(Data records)
————
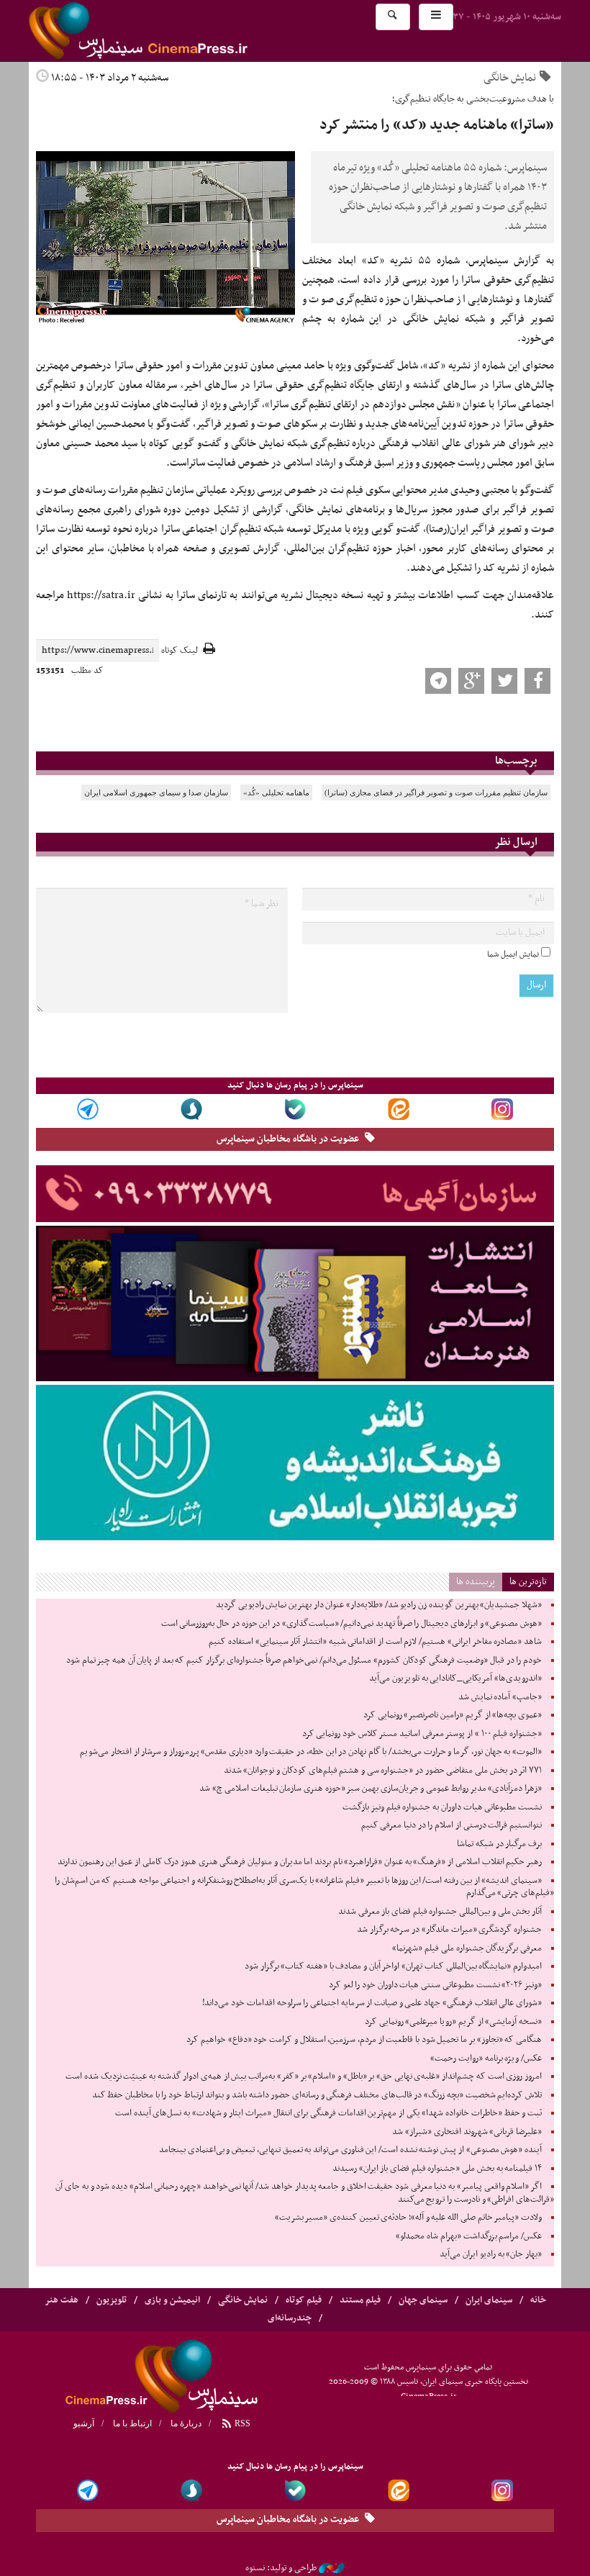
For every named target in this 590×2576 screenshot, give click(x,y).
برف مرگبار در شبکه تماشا (499, 1844)
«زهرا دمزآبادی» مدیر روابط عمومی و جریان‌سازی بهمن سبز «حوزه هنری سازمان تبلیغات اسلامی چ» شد (370, 1789)
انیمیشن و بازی (172, 2300)
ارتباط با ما (132, 2423)
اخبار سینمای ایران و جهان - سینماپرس (173, 31)
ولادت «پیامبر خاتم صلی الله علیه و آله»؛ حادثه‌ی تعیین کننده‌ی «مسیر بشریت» (408, 2217)
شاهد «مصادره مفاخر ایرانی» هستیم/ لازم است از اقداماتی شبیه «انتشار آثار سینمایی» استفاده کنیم (375, 1642)
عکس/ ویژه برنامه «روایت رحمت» (486, 2058)
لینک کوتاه (179, 651)
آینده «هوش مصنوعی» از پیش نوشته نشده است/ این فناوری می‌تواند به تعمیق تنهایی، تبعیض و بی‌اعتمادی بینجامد (350, 2150)
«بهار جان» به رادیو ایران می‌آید (491, 2254)
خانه (538, 2300)
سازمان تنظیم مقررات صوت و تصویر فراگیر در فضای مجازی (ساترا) (436, 792)
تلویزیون (111, 2300)
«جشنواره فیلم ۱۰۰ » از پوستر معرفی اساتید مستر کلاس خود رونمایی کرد (422, 1734)
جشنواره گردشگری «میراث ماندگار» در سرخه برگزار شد (449, 1930)
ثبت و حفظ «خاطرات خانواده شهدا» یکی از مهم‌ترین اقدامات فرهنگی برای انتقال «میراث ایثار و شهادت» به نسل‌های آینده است (328, 2113)
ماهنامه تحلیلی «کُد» (276, 792)
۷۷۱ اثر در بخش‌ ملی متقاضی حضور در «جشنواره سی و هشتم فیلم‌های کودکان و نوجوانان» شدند (383, 1771)
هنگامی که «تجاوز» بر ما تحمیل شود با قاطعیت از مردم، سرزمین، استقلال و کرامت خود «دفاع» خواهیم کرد (364, 2040)
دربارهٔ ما (186, 2423)
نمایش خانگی (510, 77)
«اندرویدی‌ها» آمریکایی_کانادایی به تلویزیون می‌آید (455, 1678)
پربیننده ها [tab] (475, 1581)
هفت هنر (61, 2300)
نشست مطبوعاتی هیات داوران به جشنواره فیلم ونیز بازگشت (442, 1807)
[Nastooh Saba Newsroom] (332, 2568)
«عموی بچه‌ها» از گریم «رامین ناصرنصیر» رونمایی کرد (452, 1715)
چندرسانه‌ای (290, 2318)
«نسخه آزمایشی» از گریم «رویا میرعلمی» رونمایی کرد (453, 2022)
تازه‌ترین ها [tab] (528, 1581)
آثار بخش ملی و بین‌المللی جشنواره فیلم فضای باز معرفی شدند (440, 1912)
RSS (241, 2423)
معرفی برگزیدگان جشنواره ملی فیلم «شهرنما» (467, 1948)
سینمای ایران (489, 2300)
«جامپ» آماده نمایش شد (500, 1697)
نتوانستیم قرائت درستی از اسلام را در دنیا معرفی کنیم (451, 1825)
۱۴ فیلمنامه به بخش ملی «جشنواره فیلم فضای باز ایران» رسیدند (437, 2169)
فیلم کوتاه (304, 2300)
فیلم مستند (360, 2300)
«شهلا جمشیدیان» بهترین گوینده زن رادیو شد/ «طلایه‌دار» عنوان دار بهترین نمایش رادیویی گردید (379, 1605)
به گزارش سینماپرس (511, 260)
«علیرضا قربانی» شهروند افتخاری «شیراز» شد (467, 2132)
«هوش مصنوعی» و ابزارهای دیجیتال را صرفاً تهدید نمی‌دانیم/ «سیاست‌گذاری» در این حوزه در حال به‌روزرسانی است (351, 1624)
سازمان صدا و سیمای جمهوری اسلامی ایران (156, 792)
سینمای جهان (423, 2300)
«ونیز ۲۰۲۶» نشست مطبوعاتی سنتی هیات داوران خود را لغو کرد (435, 1985)
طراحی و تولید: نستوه (281, 2568)
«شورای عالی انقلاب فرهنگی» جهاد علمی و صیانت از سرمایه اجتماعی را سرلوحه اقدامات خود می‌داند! (372, 2003)
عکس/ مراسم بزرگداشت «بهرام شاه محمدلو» (469, 2236)
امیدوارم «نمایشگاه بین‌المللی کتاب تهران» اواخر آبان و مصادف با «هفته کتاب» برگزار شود (393, 1966)
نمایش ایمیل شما (513, 954)
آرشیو (83, 2423)
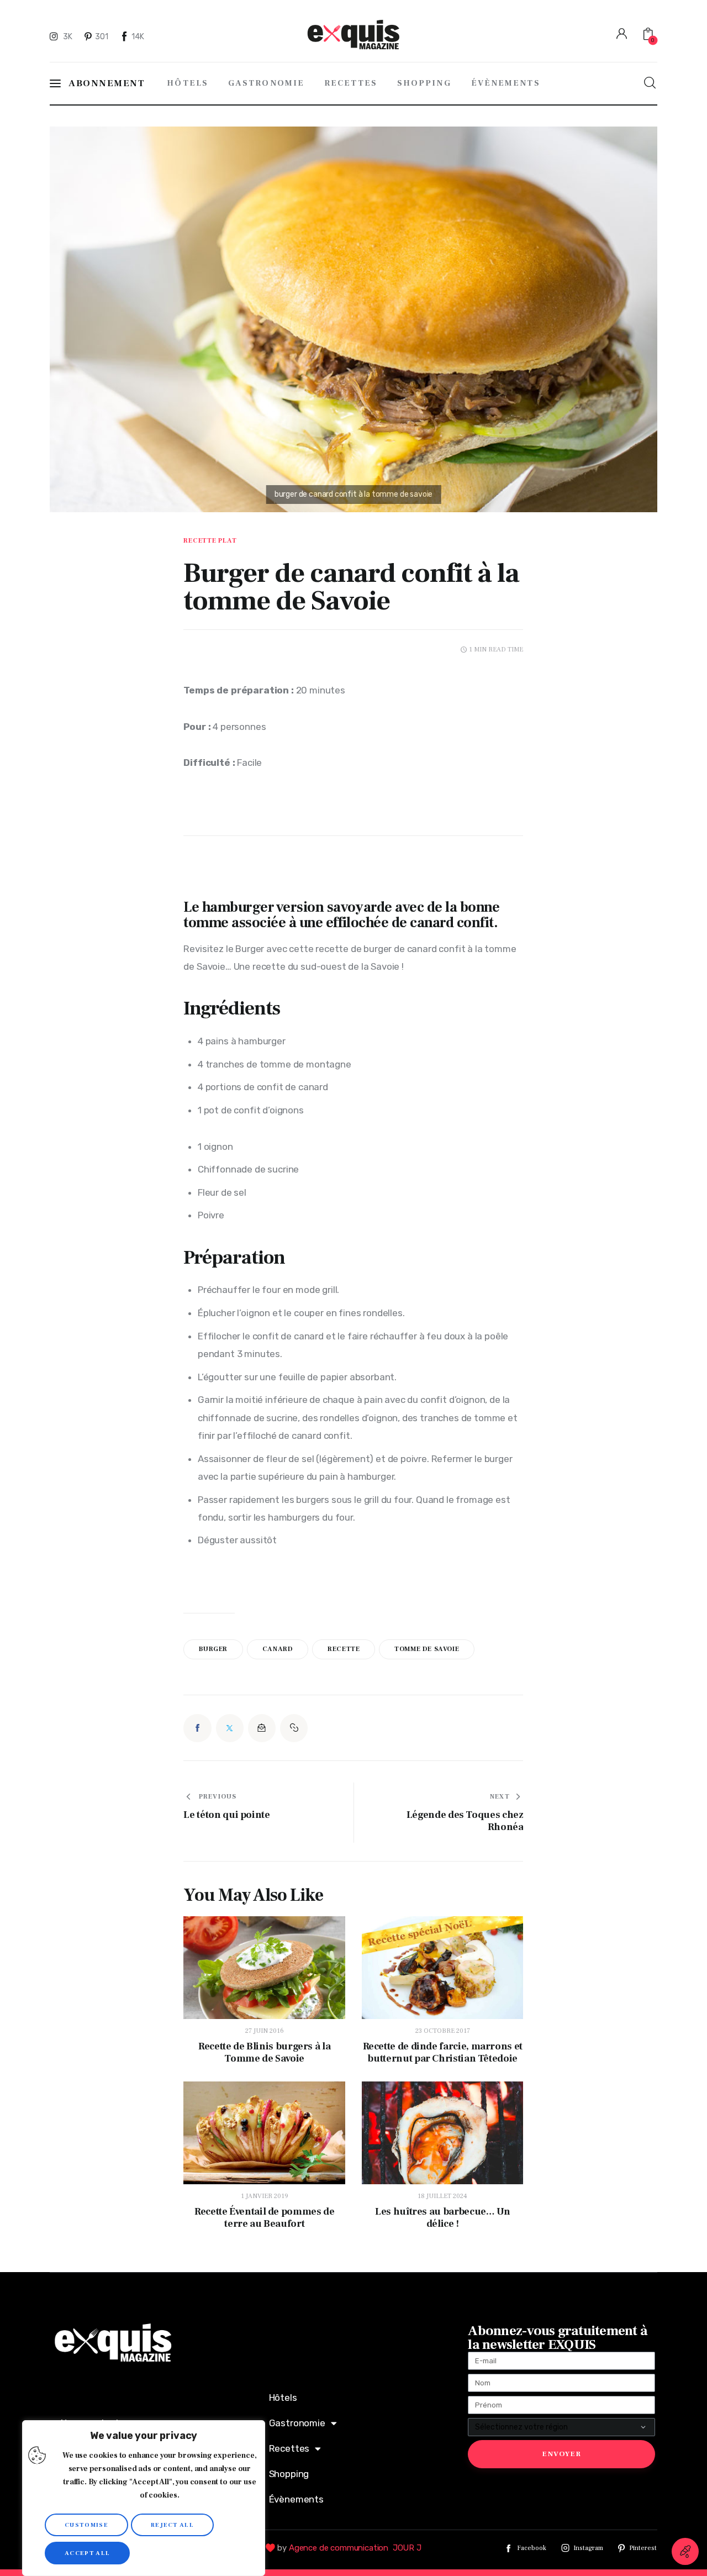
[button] (294, 1728)
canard (277, 1649)
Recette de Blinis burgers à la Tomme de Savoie (264, 2053)
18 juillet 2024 (442, 2196)
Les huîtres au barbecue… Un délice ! (442, 2218)
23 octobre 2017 (442, 2031)
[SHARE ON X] (230, 1728)
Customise (86, 2525)
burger (213, 1649)
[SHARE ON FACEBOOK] (197, 1728)
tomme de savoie (426, 1649)
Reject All (172, 2525)
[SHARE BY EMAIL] (262, 1728)
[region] (143, 2498)
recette (344, 1649)
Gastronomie (297, 2422)
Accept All (87, 2553)
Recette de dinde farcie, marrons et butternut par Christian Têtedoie (443, 2053)
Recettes (289, 2448)
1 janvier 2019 (264, 2196)
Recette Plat (210, 541)
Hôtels (283, 2397)
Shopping (289, 2473)
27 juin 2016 (264, 2031)
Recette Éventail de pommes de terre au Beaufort (264, 2218)
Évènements (296, 2499)
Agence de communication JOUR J (355, 2548)
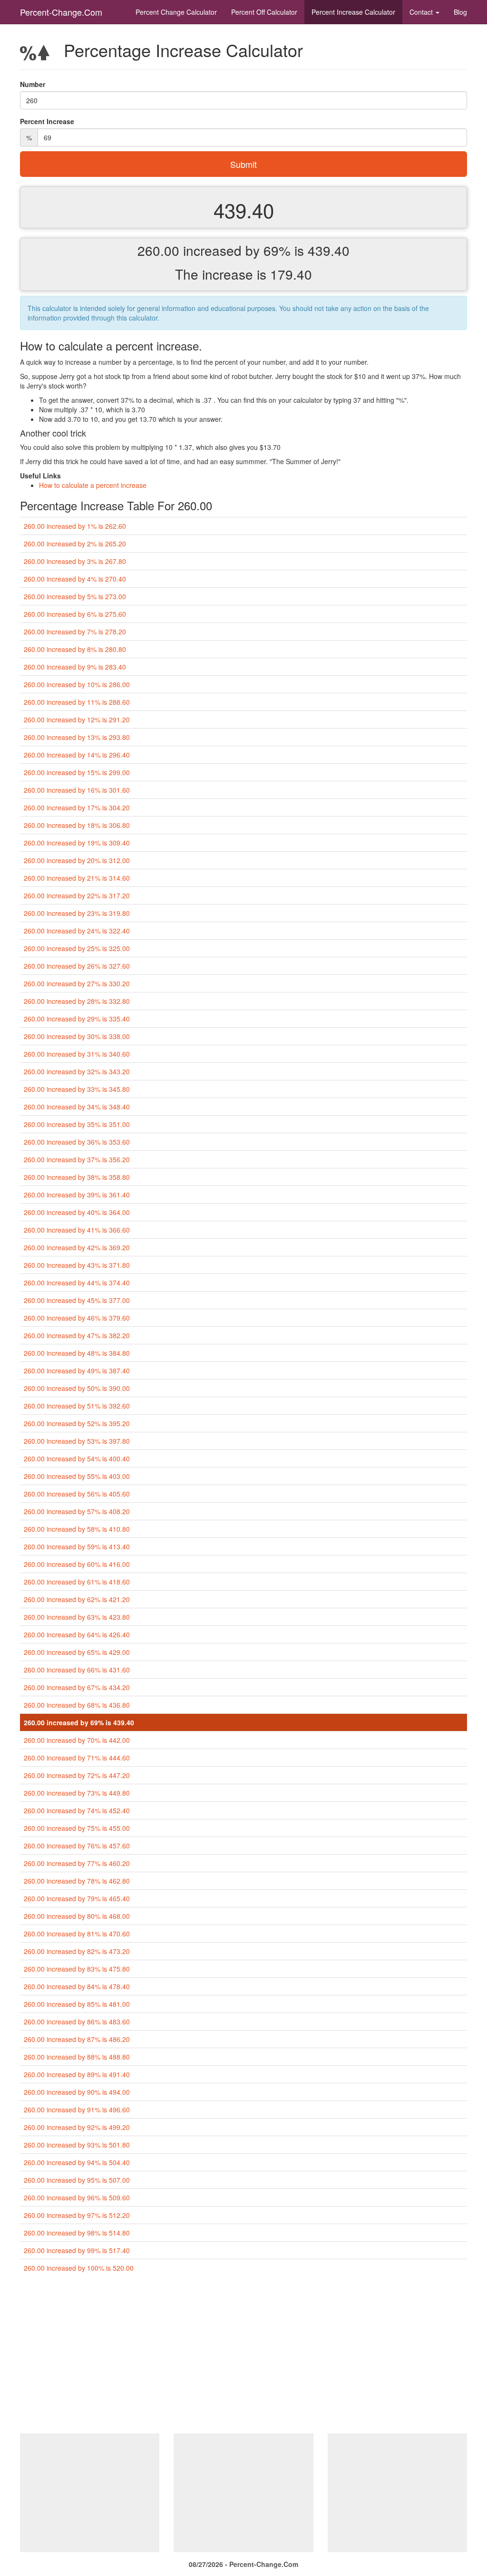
————
Ending at the line with "انیمیشن و بازی (172, 2300)", reproduce exactly the lines that begin at the top of the data, and include no pictures.

Response:
For every named target in this 590×2576 screenshot, give click(x,y).
برف مرگبار در شبکه تماشا (499, 1844)
«زهرا دمزآبادی» مدیر روابط عمومی و جریان‌سازی بهمن سبز «حوزه هنری سازمان تبلیغات اسلامی چ» شد (370, 1789)
انیمیشن و بازی (172, 2300)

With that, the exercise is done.